To help identify opportunities to manage the South East coastal lakes we heard from you about:
- how you currently use the lakes
- what you value about the lakes
- how you think the lakes could be managed in the future to ensure they can be used and enjoyed while maintaining and protecting their unique and iconic features.
- an online workshop on the evening of Tuesday 17 May
- a regional workshop in Millicent on the evening of Thursday 16 June 2022
- an online survey, for those unable to make it to the workshops — survey closed 19 June 2022.
- targeted meetings with key stakeholder groups.
Have questions not covered here? Contact us at DEWProtectedAreaManagement@sa.gov.au.
Information gathering is the first phase of this project.
Information and stakeholder input from phase one will be collected and collated for the Minister for Climate, Environment and Water’s consideration ahead of Phase two.
Phase two consultation will include public consultation on a proposal outlining management options for the coastal lakes. Details on this consultation phase will be made available after Phase one is complete.
Phase two is expected to take place in 2023.
Background, related projects and further information
Selected background information including previous strategies, management plans for parks adjacent lakes, and migratory bird action plans related to the lower lakes can be found below.

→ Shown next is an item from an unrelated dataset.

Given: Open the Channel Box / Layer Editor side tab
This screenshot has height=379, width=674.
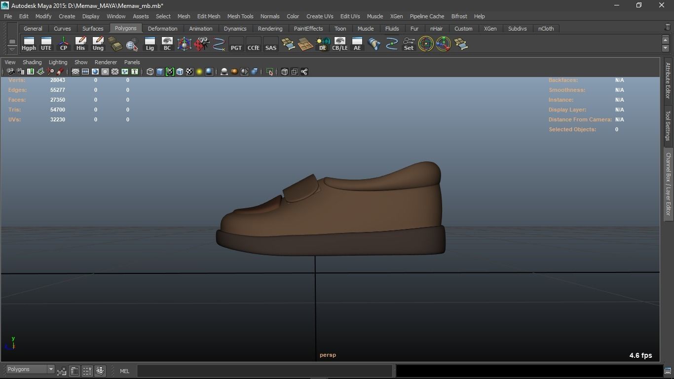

- South Eastern Wetlands Committee (1984). Wetland resources of the South East of South Australia — investigations of wetland areas in the South East of South Australia for conservation and recreation uses. South Eastern Wetlands Committee, Adelaide (available in hardcopy only).
- The South East Coastal Lakes Strategy, Lands SA, 1991
- Drainage and Wetlands Strategy 2019
- All Wetlands Great and Small – A guide to the wetlands diversity of the South East
- Migratory Shorebird Site Action Plans
Adjacent parks management plans
- Beachport Conservation Park, adopted 1990
- Canunda National Park adopted 1990 and amended 1993
- Lake St Clair Conservation Park, adopted 2011
- Little Dip Conservation Park management plan — Adopted 1992, Amended 1997 and Amended 2020
Other projects in the area
There are other related projects and programs happening in the area. The South East Coastal Lakes project aims to compliment those projects:
- Healthy Coorong Healthy Basin On-Ground Works, Lake Hawdon North
- See also: The Lake Hawdon North Study
- The Lake George Flow Restoration Feasibility Study
This community engagement project is supported by grant funding from the Nature Conservancy via the Wyss Foundation.